» **AUFGABE**
Zitiere aus dem Text über die Persönlichkeit von Führungskräften wörtlich die Stelle von „Die Persönlichkeit ist“ bis einschließlich „als unbekanntes Wissen.“.

» **TEXTAUSZUG**
================================

Wie erfolgreich eine Führungskraft ist, entscheidet ihre Persönlichkeit. Diese lässt sich entwickeln.
(Bild: © pathdoc - Fotolia.com)

Die Persönlichkeit ist der wichtigste Erfolgsfaktor in der Führungsfunktion und gleichzeitig das größte ungenutzte Potenzial in Unternehmen. Wir investieren viel in die Fortbildung von Führungskräften, aber hier geht es meist um den Erwerb von technischem Know-how, von Management Skills und von Führungsverhalten. Dabei ignorieren wir, dass die Persönlichkeitsstruktur nicht nur dieses Know-how und diese Skills völlig wirkungslos werden lassen kann, sondern weit mehr ungenutzte Potenziale beinhaltet als unbekanntes Wissen.

Warum arbeiten wir so wenig mit der Persönlichkeit unserer Führungskräfte?

================================

» **QUELLENMATERIAL**

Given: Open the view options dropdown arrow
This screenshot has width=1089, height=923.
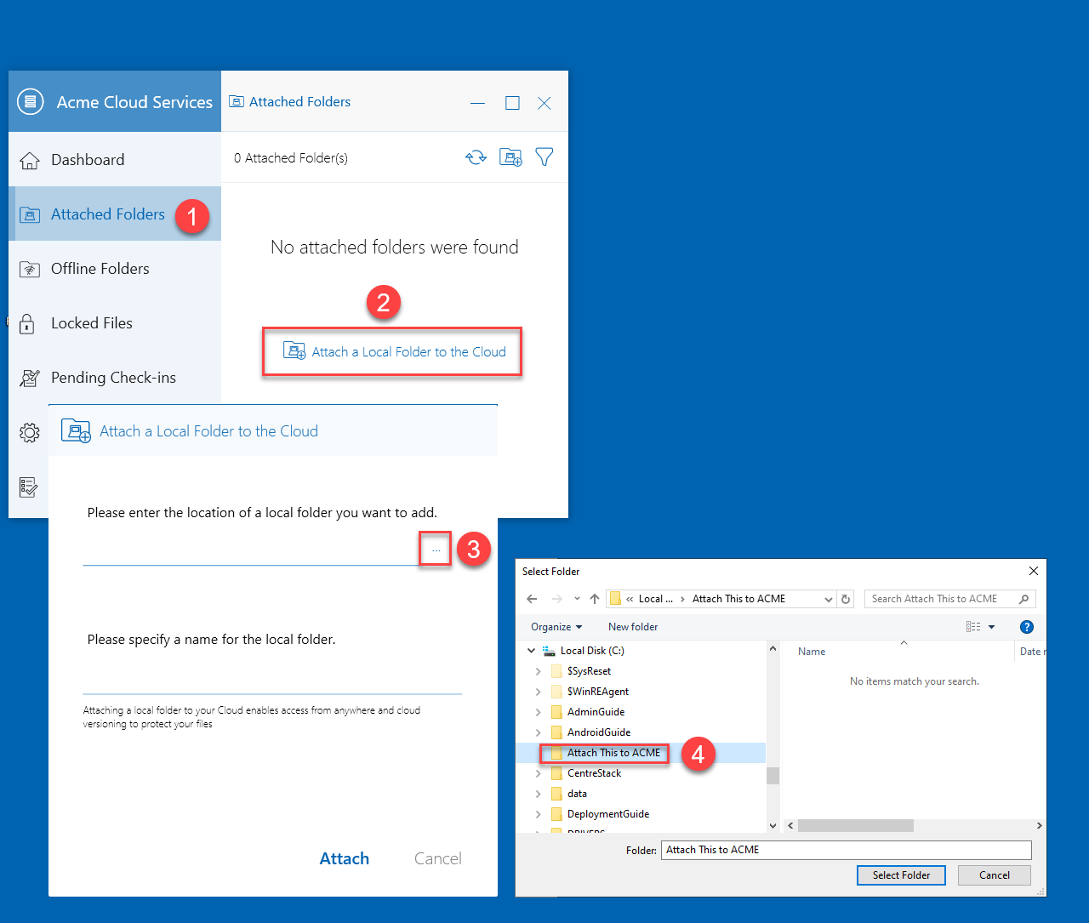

================================

» **LÖSUNG**
Die Persönlichkeit ist der wichtigste Erfolgsfaktor in der Führungsfunktion und gleichzeitig das größte ungenutzte Potenzial in Unternehmen. Wir investieren viel in die Fortbildung von Führungskräften, aber hier geht es meist um den Erwerb von technischem Know-how, von Management Skills und von Führungsverhalten. Dabei ignorieren wir, dass die Persönlichkeitsstruktur nicht nur dieses Know-how und diese Skills völlig wirkungslos werden lassen kann, sondern weit mehr ungenutzte Potenziale beinhaltet als unbekanntes Wissen.